In [6]: x.coords['name_age'] = pd.MultiIndex.from_tuples(
   ...:     [tuple(s.split('_')) for s in x.coords['name_age'].values],
   ...:     names=['name', 'age'])

In [7]: x
Out[7]:
<xarray.DataArray (name_age: 3, hobby: 2)>
array([[  nan,  450.],
       [ 500.,  100.],
       [  nan,  900.]])
Coordinates:
  * name_age  (name_age) MultiIndex
  - name      (name_age) object 'Jack' 'John' 'John'
  - age       (name_age) object 'teen' 'adult' 'teen'
  * hobby     (hobby) |S6 'books' 'bicyle'

If you then unstack 'name_age', you'll get the 3-D DataArray you want:

In [8]: x.unstack('name_age')
Out[8]:
<xarray.DataArray (hobby: 2, name: 2, age: 2)>
array([[[  nan,   nan],
        [ 500.,   nan]],

       [[  nan,  450.],
        [ 100.,  900.]]])
Coordinates:
  * hobby    (hobby) |S6 'books' 'bicyle'
  * name     (name) object 'Jack' 'John'
  * age      (age) object 'adult' 'teen'
0
keepAlive On

Actually, this dirty approach is what I am going to do, but this just cannot be the best solution.

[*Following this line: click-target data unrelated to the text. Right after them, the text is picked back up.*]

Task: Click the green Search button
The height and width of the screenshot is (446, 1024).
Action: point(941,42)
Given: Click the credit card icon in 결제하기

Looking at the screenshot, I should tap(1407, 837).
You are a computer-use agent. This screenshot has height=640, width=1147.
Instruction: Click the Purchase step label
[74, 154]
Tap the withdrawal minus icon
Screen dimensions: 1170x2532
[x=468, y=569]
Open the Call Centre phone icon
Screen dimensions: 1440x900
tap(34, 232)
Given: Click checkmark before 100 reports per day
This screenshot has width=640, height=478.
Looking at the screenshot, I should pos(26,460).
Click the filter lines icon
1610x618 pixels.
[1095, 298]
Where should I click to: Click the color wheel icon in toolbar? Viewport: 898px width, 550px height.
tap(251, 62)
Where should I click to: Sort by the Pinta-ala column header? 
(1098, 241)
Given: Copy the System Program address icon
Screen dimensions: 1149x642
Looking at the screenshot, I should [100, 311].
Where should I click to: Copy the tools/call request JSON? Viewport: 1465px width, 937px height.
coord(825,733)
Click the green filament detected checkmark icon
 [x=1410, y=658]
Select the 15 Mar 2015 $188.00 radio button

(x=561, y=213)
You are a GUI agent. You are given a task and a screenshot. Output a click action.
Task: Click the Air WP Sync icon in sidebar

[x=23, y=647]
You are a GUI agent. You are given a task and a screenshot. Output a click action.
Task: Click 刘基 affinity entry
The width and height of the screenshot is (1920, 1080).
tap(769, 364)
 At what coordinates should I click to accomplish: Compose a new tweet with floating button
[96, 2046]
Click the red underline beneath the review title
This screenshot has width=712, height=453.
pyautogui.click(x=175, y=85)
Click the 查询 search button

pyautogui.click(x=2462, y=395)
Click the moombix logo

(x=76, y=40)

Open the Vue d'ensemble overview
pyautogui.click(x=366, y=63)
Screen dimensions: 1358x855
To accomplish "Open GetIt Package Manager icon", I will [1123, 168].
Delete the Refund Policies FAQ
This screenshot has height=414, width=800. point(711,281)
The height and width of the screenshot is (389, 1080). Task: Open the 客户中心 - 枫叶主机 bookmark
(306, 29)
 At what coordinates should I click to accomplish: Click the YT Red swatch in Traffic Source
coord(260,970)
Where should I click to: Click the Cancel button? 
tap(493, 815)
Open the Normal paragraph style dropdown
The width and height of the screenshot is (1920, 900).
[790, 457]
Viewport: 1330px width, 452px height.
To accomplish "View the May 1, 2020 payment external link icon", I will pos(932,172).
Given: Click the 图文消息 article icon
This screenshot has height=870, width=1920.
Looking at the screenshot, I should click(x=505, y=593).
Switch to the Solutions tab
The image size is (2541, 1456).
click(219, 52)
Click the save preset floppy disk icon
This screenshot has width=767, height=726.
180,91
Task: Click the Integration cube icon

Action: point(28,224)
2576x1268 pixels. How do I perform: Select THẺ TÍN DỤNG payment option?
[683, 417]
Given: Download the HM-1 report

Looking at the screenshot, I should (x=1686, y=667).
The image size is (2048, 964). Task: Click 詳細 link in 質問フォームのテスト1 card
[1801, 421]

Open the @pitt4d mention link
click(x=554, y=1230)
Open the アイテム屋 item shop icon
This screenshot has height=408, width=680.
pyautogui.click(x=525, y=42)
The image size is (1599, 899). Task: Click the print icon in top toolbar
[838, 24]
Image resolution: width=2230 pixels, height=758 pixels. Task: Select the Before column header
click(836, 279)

First, let turn this 2dl-array into a dict formed over tuple keys.

dict_ = {}
for hobby in x['hobby'].data:
    for name_age in x['name'].data:
        name,age = name_age.split('_')
        dict_[(hobby, name, age,)] = x.sel(name=name_age, hobby=hobby).data

The space in which these values are located is formed over the following list of dimensions: ['hobby', 'name', 'age']. Let assign it

>>> space = ['hobby', 'name', 'age']

Then, one can use the method from_tuples of pandas's MultiIndex object to build the boolean-locating structure of our data

>>> import pandas as pd 
>>> index = pd.MultiIndex.from_tuples(dict_.keys(), names=space)    

And finally,

>>> hyper_x = pd.Series(dict_, index=index).to_xarray()

Thus

>>> hyper_x.sel(name='John', age='teen', hobby='books')
<xarray.DataArray ()>
array(nan)
Coordinates:
    hobby    |S5 'books'
    name     |S4 'John'
    age      |S4 'teen'
>>> hyper_x.sel(name='John', age='adult', hobby='books')
<xarray.DataArray ()>
array(500.0)
Coordinates:
    hobby    |S5 'books'
    name     |S4 'John'
    age      |S5 'adult'


The advantage of this approach is that it can be easily generalized to any number of dimensions, be it of x or hyper_x. And it can be used to decrease the dimensionality as well.